begin

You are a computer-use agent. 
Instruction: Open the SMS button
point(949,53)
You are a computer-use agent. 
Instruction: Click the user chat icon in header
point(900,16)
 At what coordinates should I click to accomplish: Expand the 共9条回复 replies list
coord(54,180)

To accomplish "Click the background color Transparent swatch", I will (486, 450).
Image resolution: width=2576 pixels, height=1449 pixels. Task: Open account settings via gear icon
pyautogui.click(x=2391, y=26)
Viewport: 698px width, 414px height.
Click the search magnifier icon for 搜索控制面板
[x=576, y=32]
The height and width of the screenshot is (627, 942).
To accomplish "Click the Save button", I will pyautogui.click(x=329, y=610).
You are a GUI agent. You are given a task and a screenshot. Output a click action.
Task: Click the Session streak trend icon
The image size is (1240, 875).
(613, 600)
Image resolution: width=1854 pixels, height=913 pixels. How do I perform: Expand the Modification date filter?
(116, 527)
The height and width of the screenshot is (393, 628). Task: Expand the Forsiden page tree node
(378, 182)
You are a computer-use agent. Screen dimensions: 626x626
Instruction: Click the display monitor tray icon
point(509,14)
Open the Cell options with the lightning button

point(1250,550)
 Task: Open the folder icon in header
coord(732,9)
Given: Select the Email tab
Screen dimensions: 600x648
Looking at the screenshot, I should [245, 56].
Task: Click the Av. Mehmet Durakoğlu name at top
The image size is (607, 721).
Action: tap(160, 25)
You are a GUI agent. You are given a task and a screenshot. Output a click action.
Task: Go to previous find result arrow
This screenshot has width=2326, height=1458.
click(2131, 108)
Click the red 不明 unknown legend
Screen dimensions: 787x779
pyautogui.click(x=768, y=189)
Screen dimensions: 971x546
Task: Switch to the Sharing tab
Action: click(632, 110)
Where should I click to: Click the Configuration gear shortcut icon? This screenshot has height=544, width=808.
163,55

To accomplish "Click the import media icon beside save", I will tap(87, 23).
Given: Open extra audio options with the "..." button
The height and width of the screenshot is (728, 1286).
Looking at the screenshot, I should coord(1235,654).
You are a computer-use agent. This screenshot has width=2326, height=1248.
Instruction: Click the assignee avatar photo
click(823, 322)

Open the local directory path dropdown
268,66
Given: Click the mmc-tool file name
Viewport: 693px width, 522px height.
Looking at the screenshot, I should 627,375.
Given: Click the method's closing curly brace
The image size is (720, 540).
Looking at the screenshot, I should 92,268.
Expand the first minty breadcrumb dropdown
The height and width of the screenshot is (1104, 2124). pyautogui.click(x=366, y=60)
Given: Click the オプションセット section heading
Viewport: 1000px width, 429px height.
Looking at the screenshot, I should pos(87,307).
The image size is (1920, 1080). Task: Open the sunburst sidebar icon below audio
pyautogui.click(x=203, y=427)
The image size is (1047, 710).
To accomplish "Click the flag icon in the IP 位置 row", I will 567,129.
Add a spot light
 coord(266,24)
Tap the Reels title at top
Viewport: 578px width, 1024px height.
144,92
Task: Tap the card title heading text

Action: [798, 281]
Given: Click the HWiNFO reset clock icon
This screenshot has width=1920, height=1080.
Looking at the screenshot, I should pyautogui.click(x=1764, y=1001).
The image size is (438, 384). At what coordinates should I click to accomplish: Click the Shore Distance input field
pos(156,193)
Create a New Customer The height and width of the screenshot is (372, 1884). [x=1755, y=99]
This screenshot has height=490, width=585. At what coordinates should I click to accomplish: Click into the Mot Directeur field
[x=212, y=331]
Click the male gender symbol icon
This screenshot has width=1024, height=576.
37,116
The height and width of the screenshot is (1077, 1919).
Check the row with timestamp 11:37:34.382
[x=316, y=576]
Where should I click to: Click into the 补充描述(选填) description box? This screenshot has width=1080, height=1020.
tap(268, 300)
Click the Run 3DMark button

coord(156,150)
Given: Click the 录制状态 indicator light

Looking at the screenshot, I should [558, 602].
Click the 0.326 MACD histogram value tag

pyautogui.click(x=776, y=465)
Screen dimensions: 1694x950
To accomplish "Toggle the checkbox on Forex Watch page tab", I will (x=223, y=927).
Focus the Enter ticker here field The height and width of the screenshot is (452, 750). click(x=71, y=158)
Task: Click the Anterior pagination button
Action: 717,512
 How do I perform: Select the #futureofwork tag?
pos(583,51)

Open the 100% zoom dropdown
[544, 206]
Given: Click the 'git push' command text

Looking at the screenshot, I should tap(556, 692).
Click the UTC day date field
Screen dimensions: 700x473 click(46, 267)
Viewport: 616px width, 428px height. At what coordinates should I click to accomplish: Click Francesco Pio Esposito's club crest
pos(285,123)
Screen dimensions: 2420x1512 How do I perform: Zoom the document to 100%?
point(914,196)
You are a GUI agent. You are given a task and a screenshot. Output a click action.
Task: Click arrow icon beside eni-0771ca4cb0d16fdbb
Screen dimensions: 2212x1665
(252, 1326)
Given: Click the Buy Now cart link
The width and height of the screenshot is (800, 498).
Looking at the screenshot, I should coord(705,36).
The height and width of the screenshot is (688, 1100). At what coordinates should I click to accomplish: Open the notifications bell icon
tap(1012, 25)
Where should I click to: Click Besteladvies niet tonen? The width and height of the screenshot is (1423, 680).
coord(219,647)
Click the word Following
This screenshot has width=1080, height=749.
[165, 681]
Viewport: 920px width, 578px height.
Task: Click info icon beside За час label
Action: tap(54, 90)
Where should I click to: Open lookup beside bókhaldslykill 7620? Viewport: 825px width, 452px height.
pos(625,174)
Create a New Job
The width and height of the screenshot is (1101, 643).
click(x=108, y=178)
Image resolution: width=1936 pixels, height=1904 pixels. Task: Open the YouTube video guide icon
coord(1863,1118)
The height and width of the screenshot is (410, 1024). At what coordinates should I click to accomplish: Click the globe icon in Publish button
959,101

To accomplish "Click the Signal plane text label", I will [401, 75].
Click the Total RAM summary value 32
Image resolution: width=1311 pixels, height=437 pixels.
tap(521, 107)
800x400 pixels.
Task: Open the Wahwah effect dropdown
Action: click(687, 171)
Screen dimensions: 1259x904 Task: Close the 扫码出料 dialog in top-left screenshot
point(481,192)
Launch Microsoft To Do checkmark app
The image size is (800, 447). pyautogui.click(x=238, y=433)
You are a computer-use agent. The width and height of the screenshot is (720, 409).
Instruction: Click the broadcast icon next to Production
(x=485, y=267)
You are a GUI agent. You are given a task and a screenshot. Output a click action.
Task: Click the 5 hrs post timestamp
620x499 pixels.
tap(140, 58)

end

» **Exercise brief**: Retype the entries between the line containing "The height and width of the screenshot is (1077, 1919)." and the line containing "Screen dimensions: 700x473 click(46, 267)", inclusive, with no changes.

» **Result of the exercise**:
The height and width of the screenshot is (1077, 1919).
Check the row with timestamp 11:37:34.382
[x=316, y=576]
Where should I click to: Click into the 补充描述(选填) description box? This screenshot has width=1080, height=1020.
tap(268, 300)
Click the Run 3DMark button

coord(156,150)
Given: Click the 录制状态 indicator light

Looking at the screenshot, I should [558, 602].
Click the 0.326 MACD histogram value tag

pyautogui.click(x=776, y=465)
Screen dimensions: 1694x950
To accomplish "Toggle the checkbox on Forex Watch page tab", I will (x=223, y=927).
Focus the Enter ticker here field The height and width of the screenshot is (452, 750). click(x=71, y=158)
Task: Click the Anterior pagination button
Action: 717,512
 How do I perform: Select the #futureofwork tag?
pos(583,51)

Open the 100% zoom dropdown
[544, 206]
Given: Click the 'git push' command text

Looking at the screenshot, I should tap(556, 692).
Click the UTC day date field
Screen dimensions: 700x473 click(46, 267)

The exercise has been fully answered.